(Records from a collection)
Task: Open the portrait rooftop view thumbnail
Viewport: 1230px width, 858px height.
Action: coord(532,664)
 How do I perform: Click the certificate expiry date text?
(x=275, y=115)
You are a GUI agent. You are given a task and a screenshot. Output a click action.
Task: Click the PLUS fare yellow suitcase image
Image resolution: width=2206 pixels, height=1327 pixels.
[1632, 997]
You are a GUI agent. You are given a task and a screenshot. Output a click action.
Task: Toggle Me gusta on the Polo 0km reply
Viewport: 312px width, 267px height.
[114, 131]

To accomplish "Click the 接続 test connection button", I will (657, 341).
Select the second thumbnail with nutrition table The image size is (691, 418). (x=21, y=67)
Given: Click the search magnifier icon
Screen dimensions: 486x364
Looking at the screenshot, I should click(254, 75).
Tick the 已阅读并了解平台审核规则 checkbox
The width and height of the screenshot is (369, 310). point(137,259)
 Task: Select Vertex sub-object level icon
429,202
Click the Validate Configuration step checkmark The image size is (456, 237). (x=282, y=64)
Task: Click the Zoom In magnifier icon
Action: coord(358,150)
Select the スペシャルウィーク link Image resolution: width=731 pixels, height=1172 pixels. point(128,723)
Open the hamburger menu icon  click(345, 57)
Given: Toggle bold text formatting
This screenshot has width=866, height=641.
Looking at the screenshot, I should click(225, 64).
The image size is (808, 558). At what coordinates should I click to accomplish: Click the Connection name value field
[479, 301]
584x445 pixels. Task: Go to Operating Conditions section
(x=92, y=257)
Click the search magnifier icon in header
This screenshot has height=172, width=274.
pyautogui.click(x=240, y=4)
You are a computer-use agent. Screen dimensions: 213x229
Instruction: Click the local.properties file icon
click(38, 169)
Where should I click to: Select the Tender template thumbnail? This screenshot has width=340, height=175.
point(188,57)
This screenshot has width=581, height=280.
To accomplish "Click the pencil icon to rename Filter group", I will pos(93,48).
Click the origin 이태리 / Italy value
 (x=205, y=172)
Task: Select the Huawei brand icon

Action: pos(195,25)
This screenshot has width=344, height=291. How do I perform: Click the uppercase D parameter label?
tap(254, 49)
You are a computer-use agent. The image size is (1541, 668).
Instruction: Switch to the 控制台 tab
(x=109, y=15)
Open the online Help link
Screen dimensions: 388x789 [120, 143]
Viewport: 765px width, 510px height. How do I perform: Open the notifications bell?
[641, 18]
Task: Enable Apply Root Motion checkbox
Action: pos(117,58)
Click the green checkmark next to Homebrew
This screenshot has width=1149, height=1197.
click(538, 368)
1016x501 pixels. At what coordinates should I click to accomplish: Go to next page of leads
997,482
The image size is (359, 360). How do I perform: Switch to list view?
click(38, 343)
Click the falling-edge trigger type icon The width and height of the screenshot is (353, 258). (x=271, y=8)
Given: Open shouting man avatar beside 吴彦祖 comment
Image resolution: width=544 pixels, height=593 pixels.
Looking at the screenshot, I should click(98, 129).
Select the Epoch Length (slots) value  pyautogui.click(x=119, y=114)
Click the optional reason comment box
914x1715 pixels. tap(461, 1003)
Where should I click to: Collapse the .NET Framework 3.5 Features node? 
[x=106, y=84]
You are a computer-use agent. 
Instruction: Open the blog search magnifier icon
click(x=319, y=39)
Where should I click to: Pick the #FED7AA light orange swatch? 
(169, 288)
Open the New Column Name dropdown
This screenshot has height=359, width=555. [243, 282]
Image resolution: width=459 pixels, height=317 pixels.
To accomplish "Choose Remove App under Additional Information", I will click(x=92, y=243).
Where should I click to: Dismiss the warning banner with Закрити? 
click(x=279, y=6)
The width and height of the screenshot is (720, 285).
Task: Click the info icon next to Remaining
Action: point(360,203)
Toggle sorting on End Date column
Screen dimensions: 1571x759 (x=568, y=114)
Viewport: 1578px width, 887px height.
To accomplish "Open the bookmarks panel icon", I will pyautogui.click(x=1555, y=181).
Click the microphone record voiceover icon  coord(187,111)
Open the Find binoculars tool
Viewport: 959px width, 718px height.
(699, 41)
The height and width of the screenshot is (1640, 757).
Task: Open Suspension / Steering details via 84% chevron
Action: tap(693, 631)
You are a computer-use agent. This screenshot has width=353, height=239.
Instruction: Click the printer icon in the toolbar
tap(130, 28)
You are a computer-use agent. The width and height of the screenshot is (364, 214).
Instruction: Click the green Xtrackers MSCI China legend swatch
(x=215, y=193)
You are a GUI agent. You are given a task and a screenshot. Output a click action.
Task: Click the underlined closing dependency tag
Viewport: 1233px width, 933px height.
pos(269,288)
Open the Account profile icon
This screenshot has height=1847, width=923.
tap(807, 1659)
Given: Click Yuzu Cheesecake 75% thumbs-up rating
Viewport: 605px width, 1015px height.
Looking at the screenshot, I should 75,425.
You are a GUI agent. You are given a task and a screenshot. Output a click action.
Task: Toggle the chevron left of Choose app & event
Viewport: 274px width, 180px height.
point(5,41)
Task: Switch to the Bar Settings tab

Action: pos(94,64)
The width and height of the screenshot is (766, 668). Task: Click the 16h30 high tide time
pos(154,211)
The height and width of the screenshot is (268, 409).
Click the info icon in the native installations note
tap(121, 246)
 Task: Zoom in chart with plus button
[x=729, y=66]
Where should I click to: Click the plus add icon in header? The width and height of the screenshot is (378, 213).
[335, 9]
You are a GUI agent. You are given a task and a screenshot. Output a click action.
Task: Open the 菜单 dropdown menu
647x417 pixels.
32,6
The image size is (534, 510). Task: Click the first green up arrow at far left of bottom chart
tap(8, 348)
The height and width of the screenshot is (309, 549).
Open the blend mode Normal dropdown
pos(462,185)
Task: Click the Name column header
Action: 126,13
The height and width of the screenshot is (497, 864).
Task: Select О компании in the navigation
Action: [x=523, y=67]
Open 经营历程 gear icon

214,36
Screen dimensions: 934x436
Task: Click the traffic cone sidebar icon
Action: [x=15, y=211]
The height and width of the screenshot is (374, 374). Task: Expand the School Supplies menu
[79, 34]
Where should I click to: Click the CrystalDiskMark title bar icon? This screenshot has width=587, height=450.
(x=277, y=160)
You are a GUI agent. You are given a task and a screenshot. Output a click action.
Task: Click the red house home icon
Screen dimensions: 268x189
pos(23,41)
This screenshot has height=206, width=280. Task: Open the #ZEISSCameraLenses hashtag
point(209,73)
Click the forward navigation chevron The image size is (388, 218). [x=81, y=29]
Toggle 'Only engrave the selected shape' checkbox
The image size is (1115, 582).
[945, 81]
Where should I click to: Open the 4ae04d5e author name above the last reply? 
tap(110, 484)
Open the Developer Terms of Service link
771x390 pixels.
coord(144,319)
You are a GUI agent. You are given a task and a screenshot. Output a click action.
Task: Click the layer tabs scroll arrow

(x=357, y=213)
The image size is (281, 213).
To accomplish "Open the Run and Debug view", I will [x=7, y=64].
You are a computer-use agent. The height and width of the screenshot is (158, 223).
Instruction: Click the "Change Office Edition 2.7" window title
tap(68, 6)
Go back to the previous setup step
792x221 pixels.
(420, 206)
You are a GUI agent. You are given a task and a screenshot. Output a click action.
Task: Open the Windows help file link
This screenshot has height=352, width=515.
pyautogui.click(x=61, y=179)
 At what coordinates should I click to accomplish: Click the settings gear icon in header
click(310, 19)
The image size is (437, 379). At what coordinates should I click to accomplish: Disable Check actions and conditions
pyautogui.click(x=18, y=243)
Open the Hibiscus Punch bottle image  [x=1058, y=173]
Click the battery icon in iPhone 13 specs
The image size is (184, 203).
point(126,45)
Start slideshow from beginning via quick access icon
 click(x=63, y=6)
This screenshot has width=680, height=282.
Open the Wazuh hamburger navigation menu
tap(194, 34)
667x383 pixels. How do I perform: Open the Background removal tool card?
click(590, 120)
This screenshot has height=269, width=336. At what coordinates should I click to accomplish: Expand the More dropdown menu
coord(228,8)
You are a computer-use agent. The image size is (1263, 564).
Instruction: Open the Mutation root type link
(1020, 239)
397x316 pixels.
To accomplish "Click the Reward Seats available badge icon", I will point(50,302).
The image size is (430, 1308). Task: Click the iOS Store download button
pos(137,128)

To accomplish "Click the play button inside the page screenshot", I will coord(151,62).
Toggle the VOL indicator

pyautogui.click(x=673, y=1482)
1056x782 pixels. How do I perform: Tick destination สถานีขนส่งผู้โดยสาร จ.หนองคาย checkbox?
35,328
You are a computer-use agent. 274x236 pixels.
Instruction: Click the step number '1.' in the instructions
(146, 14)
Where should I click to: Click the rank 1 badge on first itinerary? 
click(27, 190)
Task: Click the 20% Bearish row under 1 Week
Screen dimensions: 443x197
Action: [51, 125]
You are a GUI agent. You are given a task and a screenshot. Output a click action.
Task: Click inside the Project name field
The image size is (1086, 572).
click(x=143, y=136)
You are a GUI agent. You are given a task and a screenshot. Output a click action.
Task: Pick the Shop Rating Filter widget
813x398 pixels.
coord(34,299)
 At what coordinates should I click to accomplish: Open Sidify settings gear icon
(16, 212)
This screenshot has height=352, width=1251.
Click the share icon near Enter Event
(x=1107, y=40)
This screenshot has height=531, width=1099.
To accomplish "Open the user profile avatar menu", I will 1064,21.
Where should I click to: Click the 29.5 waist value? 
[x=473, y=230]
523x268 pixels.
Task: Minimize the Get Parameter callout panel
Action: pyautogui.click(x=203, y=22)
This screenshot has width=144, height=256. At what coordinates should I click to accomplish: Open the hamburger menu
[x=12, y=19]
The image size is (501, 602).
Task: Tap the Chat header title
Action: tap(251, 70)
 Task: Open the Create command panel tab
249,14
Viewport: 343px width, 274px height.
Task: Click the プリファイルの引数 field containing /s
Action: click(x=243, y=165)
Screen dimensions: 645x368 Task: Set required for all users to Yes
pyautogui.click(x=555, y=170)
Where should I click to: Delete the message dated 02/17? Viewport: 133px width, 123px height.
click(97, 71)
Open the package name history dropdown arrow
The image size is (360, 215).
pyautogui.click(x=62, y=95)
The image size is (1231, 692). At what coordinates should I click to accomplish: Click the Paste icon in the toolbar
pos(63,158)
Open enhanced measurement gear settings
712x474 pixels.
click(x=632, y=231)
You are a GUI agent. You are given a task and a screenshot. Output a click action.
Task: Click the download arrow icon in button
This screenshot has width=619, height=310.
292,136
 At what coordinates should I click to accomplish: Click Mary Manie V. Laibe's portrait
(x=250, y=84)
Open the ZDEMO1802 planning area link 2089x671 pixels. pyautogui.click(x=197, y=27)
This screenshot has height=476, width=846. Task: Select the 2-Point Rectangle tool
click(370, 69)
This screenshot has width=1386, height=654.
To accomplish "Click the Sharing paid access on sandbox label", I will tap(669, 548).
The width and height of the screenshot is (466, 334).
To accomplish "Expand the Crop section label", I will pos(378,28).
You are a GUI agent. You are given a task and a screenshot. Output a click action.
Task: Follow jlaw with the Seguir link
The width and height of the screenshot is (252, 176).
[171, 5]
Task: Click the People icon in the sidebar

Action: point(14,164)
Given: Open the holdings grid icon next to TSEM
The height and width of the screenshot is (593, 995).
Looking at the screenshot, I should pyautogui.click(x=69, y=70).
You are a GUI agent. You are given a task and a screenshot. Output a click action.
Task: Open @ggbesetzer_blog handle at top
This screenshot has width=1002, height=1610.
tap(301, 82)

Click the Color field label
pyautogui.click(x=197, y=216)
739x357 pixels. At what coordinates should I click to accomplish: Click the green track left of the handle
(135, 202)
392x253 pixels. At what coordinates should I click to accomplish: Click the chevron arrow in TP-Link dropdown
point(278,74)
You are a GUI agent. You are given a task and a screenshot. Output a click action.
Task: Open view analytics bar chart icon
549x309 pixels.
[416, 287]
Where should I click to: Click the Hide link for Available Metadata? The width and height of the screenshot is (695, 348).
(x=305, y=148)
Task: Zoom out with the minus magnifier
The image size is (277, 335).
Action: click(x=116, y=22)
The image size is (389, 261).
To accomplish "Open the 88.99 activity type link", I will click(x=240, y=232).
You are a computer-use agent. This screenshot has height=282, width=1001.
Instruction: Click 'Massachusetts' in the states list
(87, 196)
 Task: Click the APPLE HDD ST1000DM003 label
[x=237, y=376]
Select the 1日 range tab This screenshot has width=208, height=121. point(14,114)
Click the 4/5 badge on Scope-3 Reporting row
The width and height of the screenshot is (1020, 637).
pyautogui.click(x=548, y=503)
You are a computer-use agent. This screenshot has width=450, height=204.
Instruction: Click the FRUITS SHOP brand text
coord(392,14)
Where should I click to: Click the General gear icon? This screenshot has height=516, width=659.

_YOUR ASSIGNMENT_
Retype exactly, and only, the lines above from the one where "The image size is (534, 510)." occurs up to and including the one where "The height and width of the screenshot is (309, 549)." occurs.

_TASK SOLUTION_
The image size is (534, 510). Task: Click the first green up arrow at far left of bottom chart
tap(8, 348)
The height and width of the screenshot is (309, 549).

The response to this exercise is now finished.